Al volverse para sujetarlo, se daba cuenta de que el caballo era de bronce y tenía las mandíbulas medio desencajadas, justamente igual que el de la RAI, los estudios de la Radiotelevisión Italiana.
– ¿Cómo lo hago?
– ¡Tírele de las crines!
En cuanto sus manos tocaban las crines, el caballo le metía la cabeza entre las piernas, lo levantaba, haciéndolo resbalar por su cuello, y se lo cargaba a la grupa, y él se encontraba montado al revés, con la cara hacia el culo del animal.
Oía risas desde las tribunas. Entonces, avergonzado, se daba la vuelta trabajosamente y aferraba las crines, porque el caballo, ahora convertido en un animal de carne y hueso, no estaba ensillado y ni siquiera tenía riendas.
Alguien disparaba una especie de cañonazo y el corcel salía al galope hacia la pista central.
– ¡No! ¡No! -gritaba Bonetti-Alderighi.
– ¡No! ¡No! -repetía la gente de la tribuna.
– ¡Es la pista equivocada! -le decía a voz en grito Bonetti-Alderighi.
Todo el mundo le hacía gestos que él no distinguía; sólo veía unas confusas manchas de color, pues había perdido las gafas. Comprendía que el caballo estaba haciendo algo erróneo, pero ¿cómo le dices a un caballo que se está equivocando? Y además: ¿por qué aquella pista no era la correcta?
Lo comprendía un instante después, cuando el animal empezaba a moverse denodadamente. La pista estaba hecha de arena como la de una playa, pero fina y profunda, a tal extremo que el caballo, a cada paso, se hundía en ella. Era una pista de arena. ¿Precisamente a él tenía que ocurrirle eso?
Entonces intentaba guiar al animal hacia la izquierda, para que se dirigiera a la otra pista. Pero en aquel momento descubría que las dos pistas paralelas ya no existían; había desaparecido el hipódromo con las vallas y la tribuna, e incluso la pista en que él se encontraba, porque todo se había convertido de golpe en un océano de arena.
Ahora, a cada agotador paso, el animal se hundía profundamente, y como consecuencia, a Montalbano la arena le cubría primero las piernas, después la barriga y luego incluso el pecho.

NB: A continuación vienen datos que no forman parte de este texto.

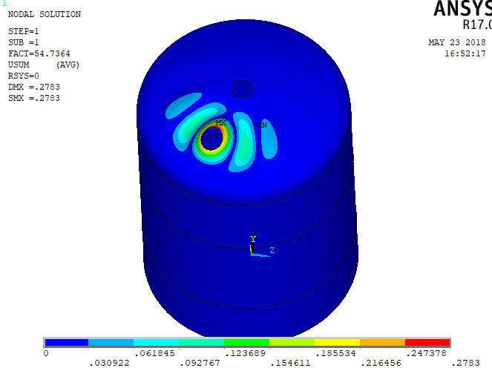Click the yellow Y axis label

pos(253,240)
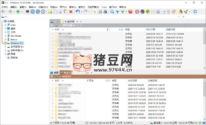Expand the Downloads tree node
The height and width of the screenshot is (125, 206).
point(5,36)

Al final sentía que, debajo de él, el caballo ya no se movía, muerto, asfixiado por la arena.
Trataba de desmontar, pero la arena lo tenía apresado. Entonces comprendía que moriría en aquel desierto, y mientras rompía a llorar, a pocos pasos de él se materializaba un hombre cuyo rostro no conseguía ver por no llevar gafas.
– Tú sabes cómo salir de esta situación -le decía el hombre.

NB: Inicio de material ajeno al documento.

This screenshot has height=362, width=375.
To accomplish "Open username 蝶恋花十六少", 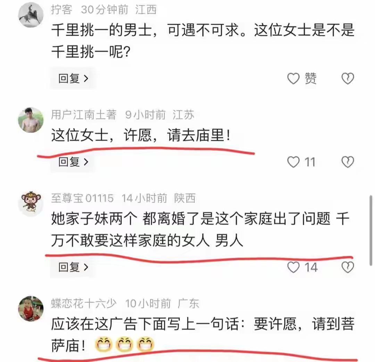I will click(84, 304).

El quería contestar, pero en cuanto abría la boca, le entraba arena y empezaba a ahogarse.
En su desesperado intento por recuperar el resuello, despertó.

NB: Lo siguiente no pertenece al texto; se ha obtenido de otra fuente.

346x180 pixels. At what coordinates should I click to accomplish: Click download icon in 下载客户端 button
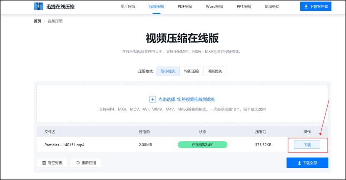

Había hecho una especie de mermelada mezclando la fantasía con los acontecimientos que le habían ocurrido. Pero ¿qué significaba que corriera por una pista equivocada?
* * *
Llegó al despacho más tarde que de costumbre porque tuvo que ir al banco, pues había encontrado en el cajón de la mesita de noche una carta donde lo amenazaban con cortarle la luz por impago del último recibo. ¡Pero si él había encargado al banco el pago de aquellos recibos! Hizo una cola de casi una hora y entregó el requerimiento al empleado, que empezó a investigar, y al final resultó que el recibo se había pagado a su debido tiempo.